The skin will appear red and dull with blotches and pronounced wrinkles. On the 3rd or 4th day,
peeling
will become visible.
I have been informed that any sunlight exposure (this includes self-tanning lotions) during the
pre/post
peel treatment period can lead to permanent pigmentation changes.
I have been informed that the use of any other cream or make up should NOT be applied.
I should avoid sun exposure and excessive heat as much as possible and to use sun block cream every
day
otherwise the pigmentation may recur or get worse.
I fully understand that the degree of benefit will depend on the individual response to the
treatment
and the commitment to treatment recommendations.
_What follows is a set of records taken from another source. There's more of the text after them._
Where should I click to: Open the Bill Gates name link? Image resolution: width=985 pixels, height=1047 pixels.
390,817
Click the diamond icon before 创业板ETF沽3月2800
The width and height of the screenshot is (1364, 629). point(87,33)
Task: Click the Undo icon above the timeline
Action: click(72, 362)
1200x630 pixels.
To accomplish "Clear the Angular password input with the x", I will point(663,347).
I also know that it is very important to inform the Doctor and/or technician, who will perform this
treatment, about any medication I am taking that may increase my skin sensitivity to the sun and may
affecting the results.
This treatment is not advised for pregnant or breastfeeding women.
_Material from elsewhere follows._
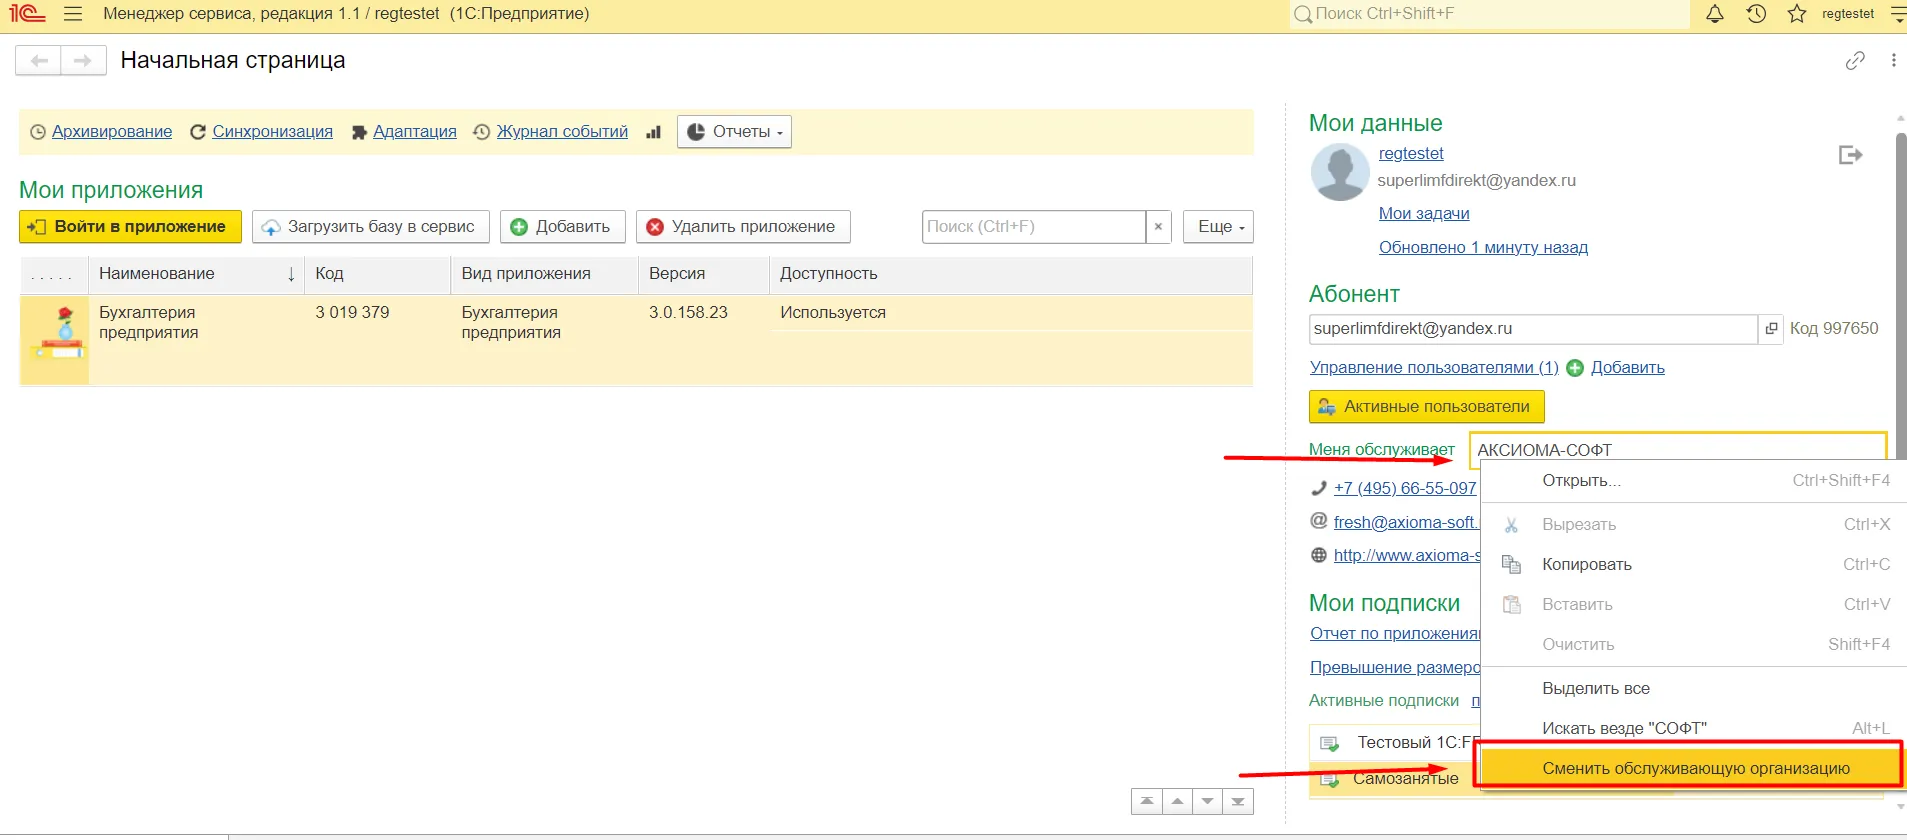Viewport: 1907px width, 840px height.
Task: Clear search with the x button
Action: point(1158,227)
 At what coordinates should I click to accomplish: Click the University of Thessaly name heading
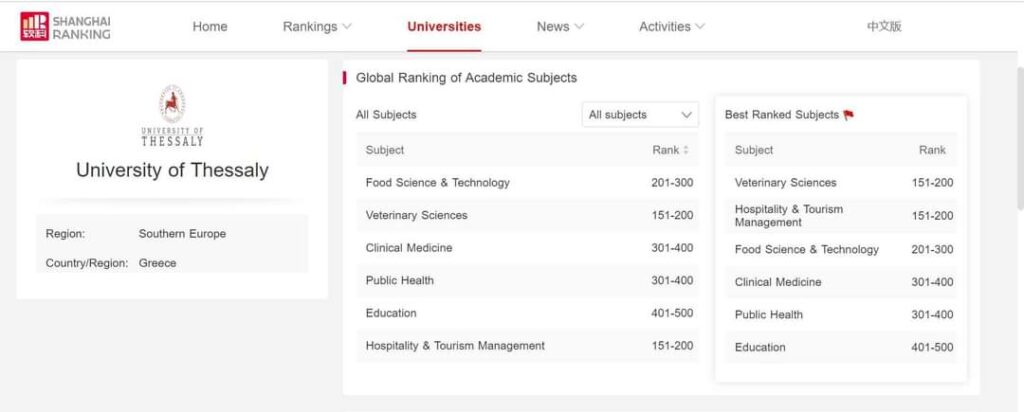tap(172, 170)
Pre and post treatment instructions have been explained to me.
I have had the opportunity to ask questions, and all my questions have been answered to my satisfaction.
I declare that while completing the medical questionnaire, I have answered the information related to my
personal medical history questions completely and I have not withheld any information.
Must notify the clinician if my medical history changes prior to subsequent treatments.
I consent to clinical photographs being taken of my treated areas for my personal health record only.
There are no refunds for services rendered and/or after a year from purchase and not used.
The treatments I receive here are voluntary and I release KAI LIFE CLINIC, my doctors, nurse and/or my
technician from liability and assume full responsibility thereof for this appointment and future
appointments.
My signature below constitutes my acknowledgment and understanding of all this information.